[[ DATA SUPPLIED open ]]
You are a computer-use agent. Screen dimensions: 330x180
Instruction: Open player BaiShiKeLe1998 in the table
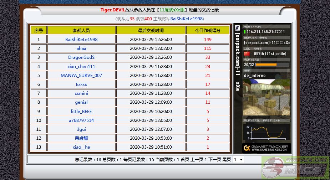pos(81,39)
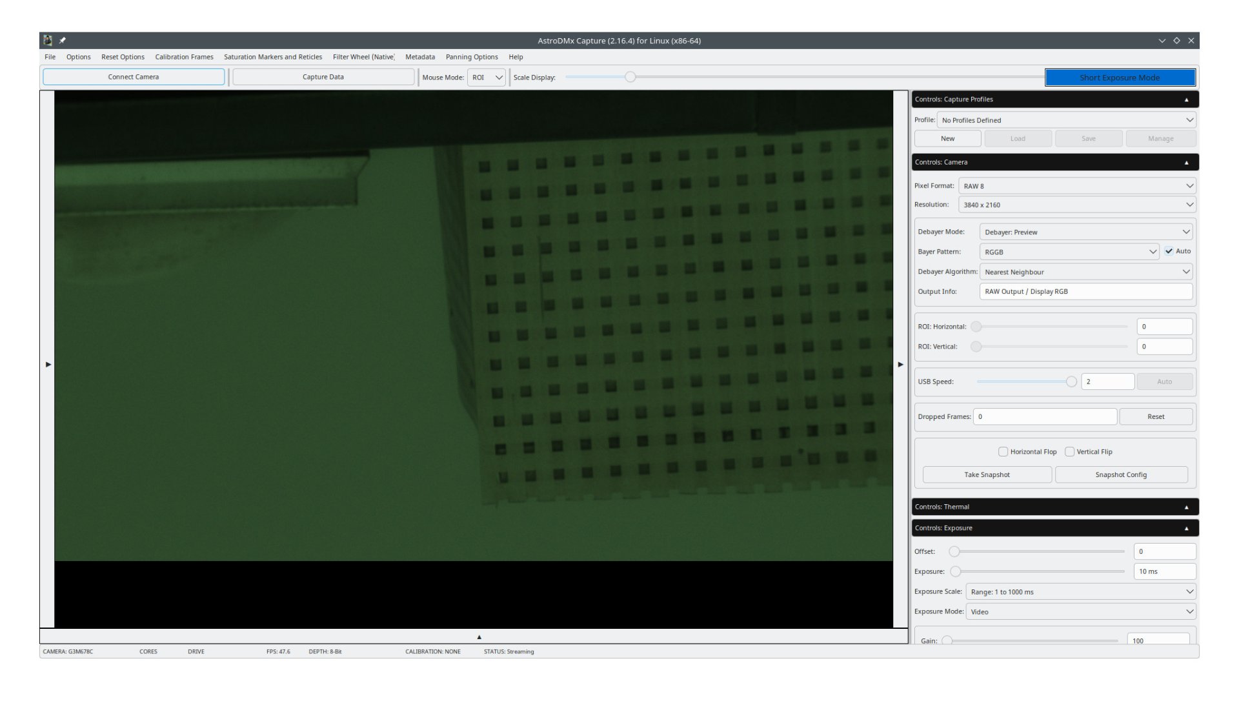Click the Dropped Frames input field

pyautogui.click(x=1045, y=417)
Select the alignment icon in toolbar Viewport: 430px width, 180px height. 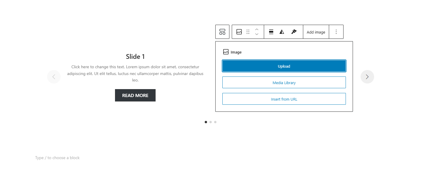271,31
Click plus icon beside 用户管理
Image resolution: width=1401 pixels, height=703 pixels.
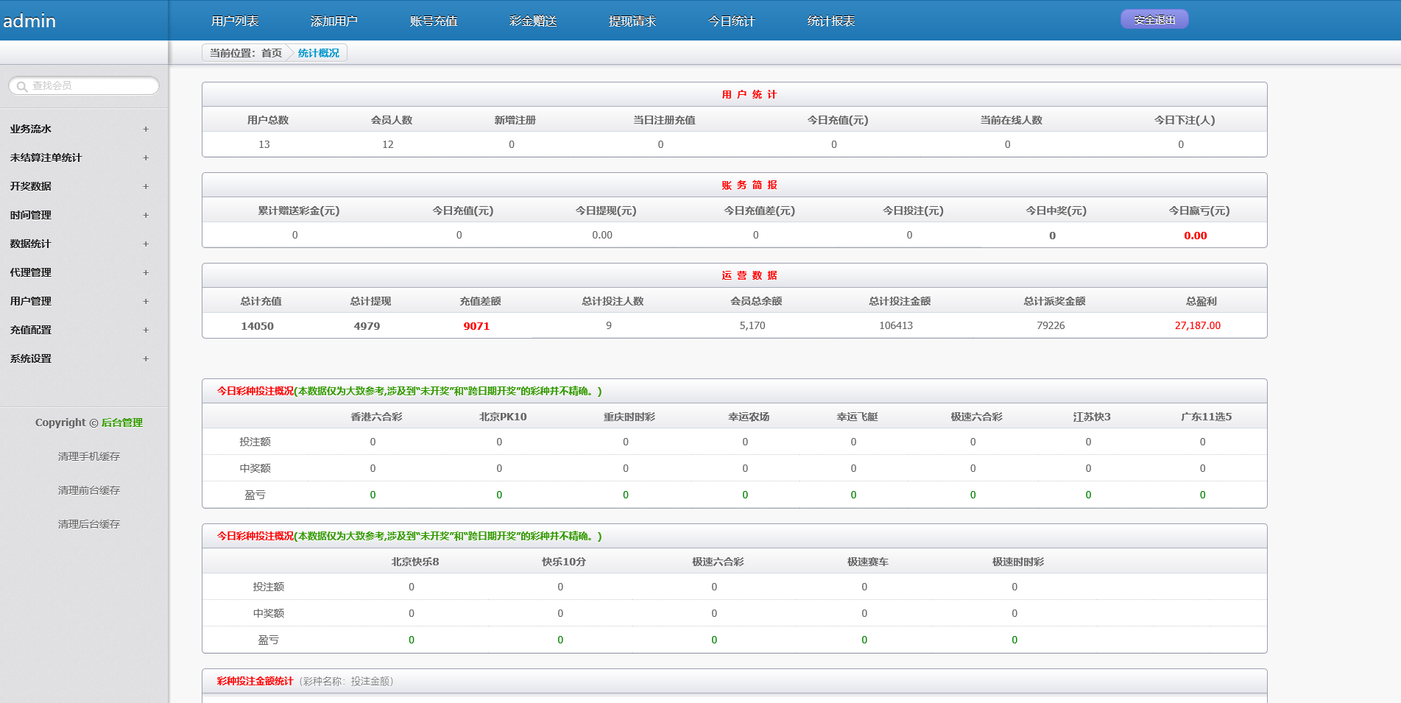point(146,301)
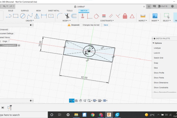
Task: Select the Rectangle sketch tool
Action: click(16, 16)
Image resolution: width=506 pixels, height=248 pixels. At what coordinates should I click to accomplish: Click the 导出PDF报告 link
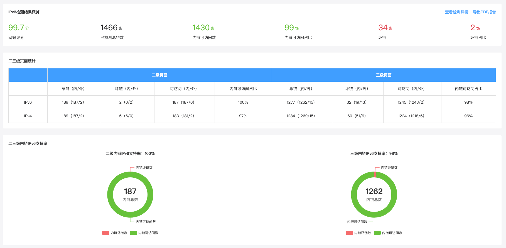484,12
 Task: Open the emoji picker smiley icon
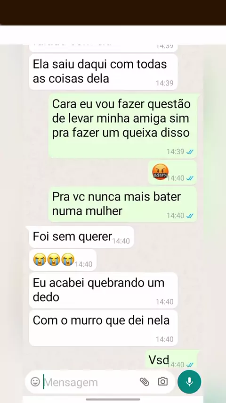click(35, 382)
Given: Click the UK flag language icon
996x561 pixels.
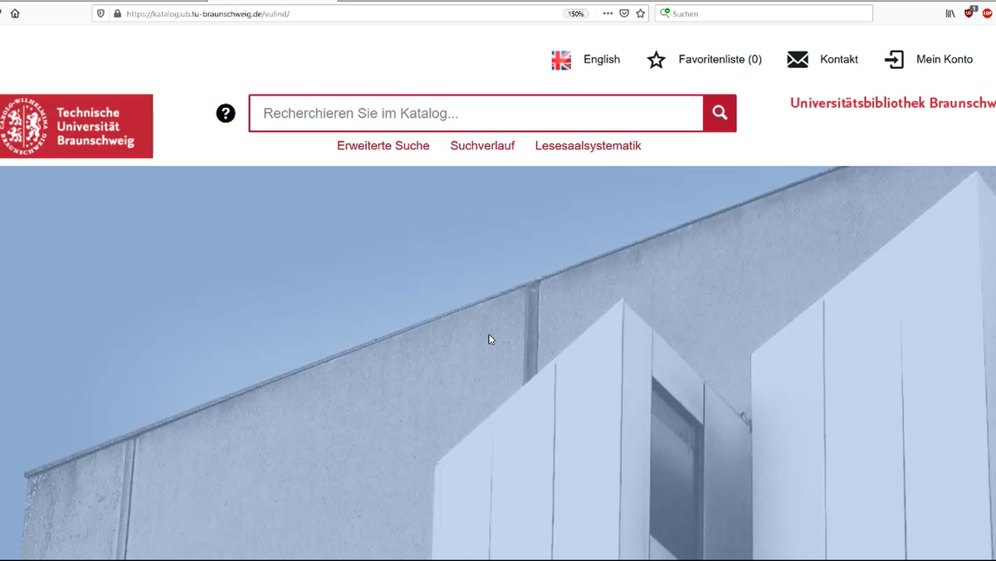Looking at the screenshot, I should [x=562, y=60].
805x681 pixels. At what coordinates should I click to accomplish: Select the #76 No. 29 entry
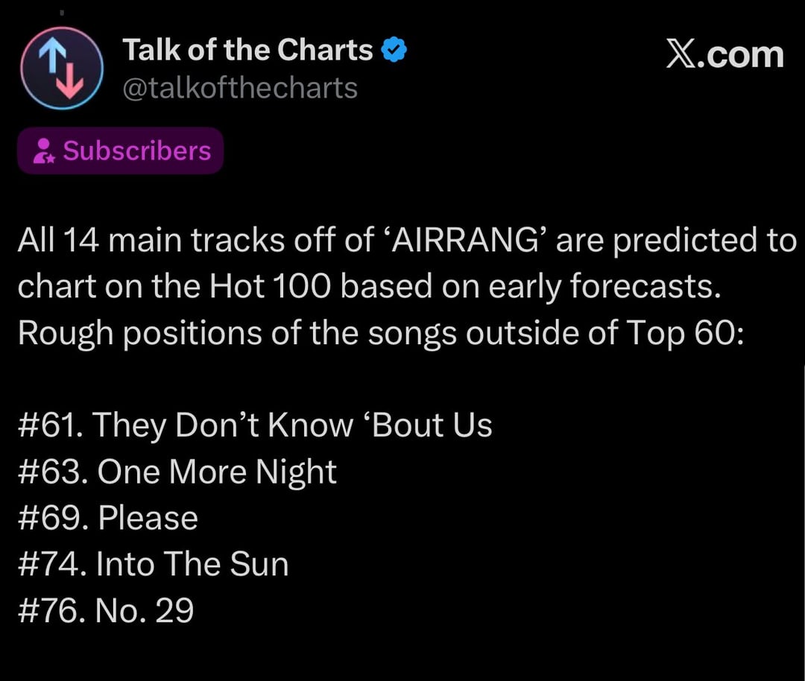coord(105,610)
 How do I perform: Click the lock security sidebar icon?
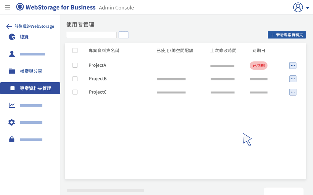tap(12, 139)
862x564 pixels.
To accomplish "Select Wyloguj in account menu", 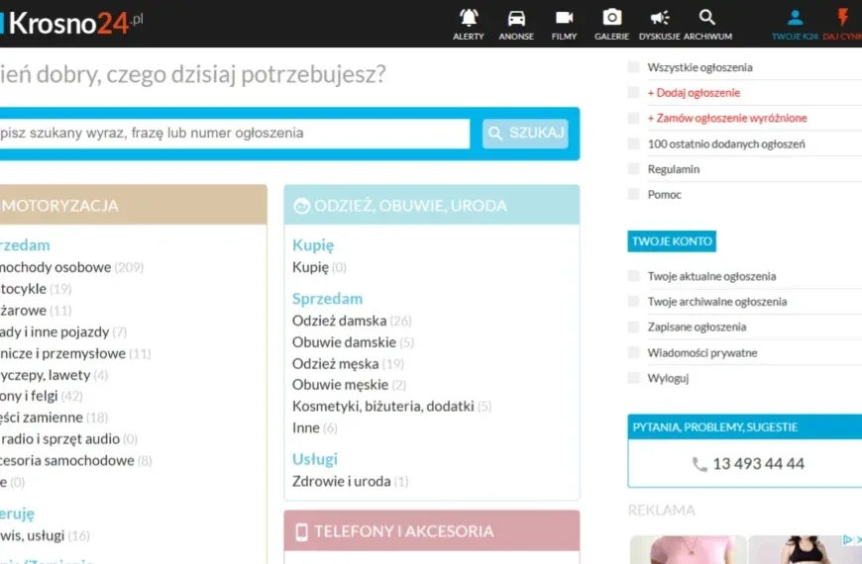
[[ DATA SUPPLIED closed ]]
▶ [WHAT TO WORK ON]
What you return must match, line for line, the records from the line containing "Task: Open the emoji picker smiley icon" through their end, with both ends included and no pictures.

▶ [COMPLETED TASK]
 Task: Open the emoji picker smiley icon
click(35, 382)
Given: Click the UK flag language icon
996x561 pixels.
Looking at the screenshot, I should [x=562, y=60].
805x681 pixels. At what coordinates should I click to accomplish: Select the #76 No. 29 entry
coord(105,610)
 How do I perform: Click the lock security sidebar icon?
tap(12, 139)
862x564 pixels.
To accomplish "Select Wyloguj in account menu", 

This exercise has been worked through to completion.